Custom Target Modules

For models with non-standard architectures:

config = OSFConfig(
    target_modules=["dense", "intermediate.dense"],  # Custom layer names
    effective_rank=12,
    rank_pattern={"dense": 8, "intermediate.dense": 16}
)

Integration with Other Methods

OSF can be combined with other techniques:

# Use with gradient checkpointing for memory efficiency
model.gradient_checkpointing_enable()

# Apply weight decay selectively (regularizes low-rank factors to limit drift/overfitting in continual updates; keep small)
optimizer = torch.optim.AdamW([
    {"params": [p for n, p in model.named_parameters() if "U_low" in n], "weight_decay": 0.01},
    {"params": [p for n, p in model.named_parameters() if "S_low" in n], "weight_decay": 0.001},
    {"params": [p for n, p in model.named_parameters() if "V_low" in n], "weight_decay": 0.01},
], lr=1e-4)

OSFConfig

class peft.OSFConfig

< source >

( task_type: Optional[Union[str, TaskType]] = None peft_type: Optional[Union[str, PeftType]] = None auto_mapping: Optional[dict] = None peft_version: Optional[str] = None base_model_name_or_path: Optional[str] = None revision: Optional[str] = None inference_mode: bool = False effective_rank: Optional[Union[int, float]] = None target_modules: Optional[Union[list[str], str]] = None rank_pattern: Optional[dict[str, Union[int, float]]] = None init_weights: Optional[bool] = None modules_to_save: Optional[list[str]] = None target_svd_config: Optional[dict[str, int]] = None )

Parameters

effective_rank (int or float, optional) — Preserved SVD rank (“high” subspace).

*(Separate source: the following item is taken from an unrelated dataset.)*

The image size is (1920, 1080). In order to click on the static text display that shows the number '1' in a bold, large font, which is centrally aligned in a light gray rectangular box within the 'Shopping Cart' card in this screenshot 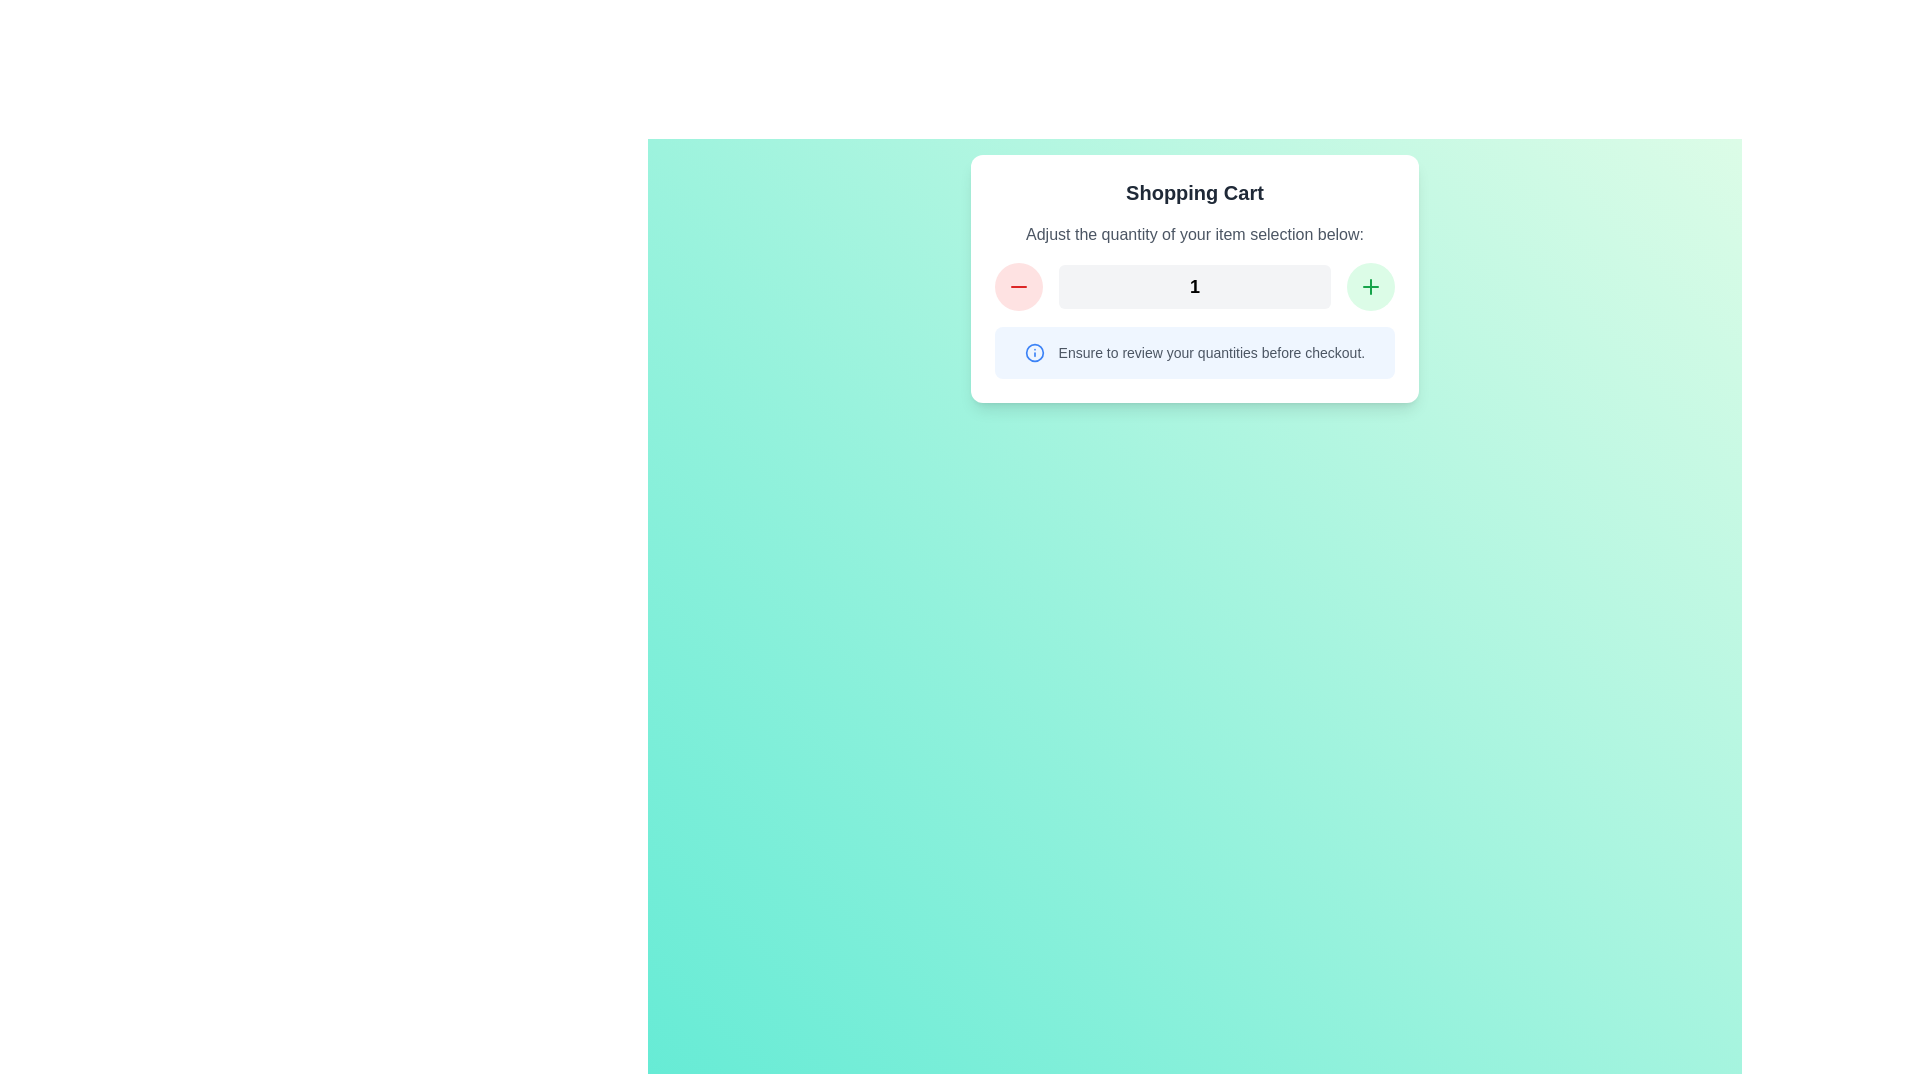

The top-effective_rank singular directions are frozen and retained across tasks; the remaining dimensions form the trainable low-rank subspace. If None, defaults to 50% of the smaller weight dimension per target module. Note: This differs from LoRA’s r (trainable rank). In OSF, the trainable rank is min(weight.shape) - effective_rank.
target_modules (Union[list[str], str], optional) — The names of the modules to apply OSF to. Can be a list of module names or “all-linear”.
rank_pattern (dict[str, int|float], optional) — A dictionary of regex patterns to override effective_rank for specific modules. Values can be absolute integers or fractions in (0, 1], interpreted as a fraction of the smaller matrix dimension per target.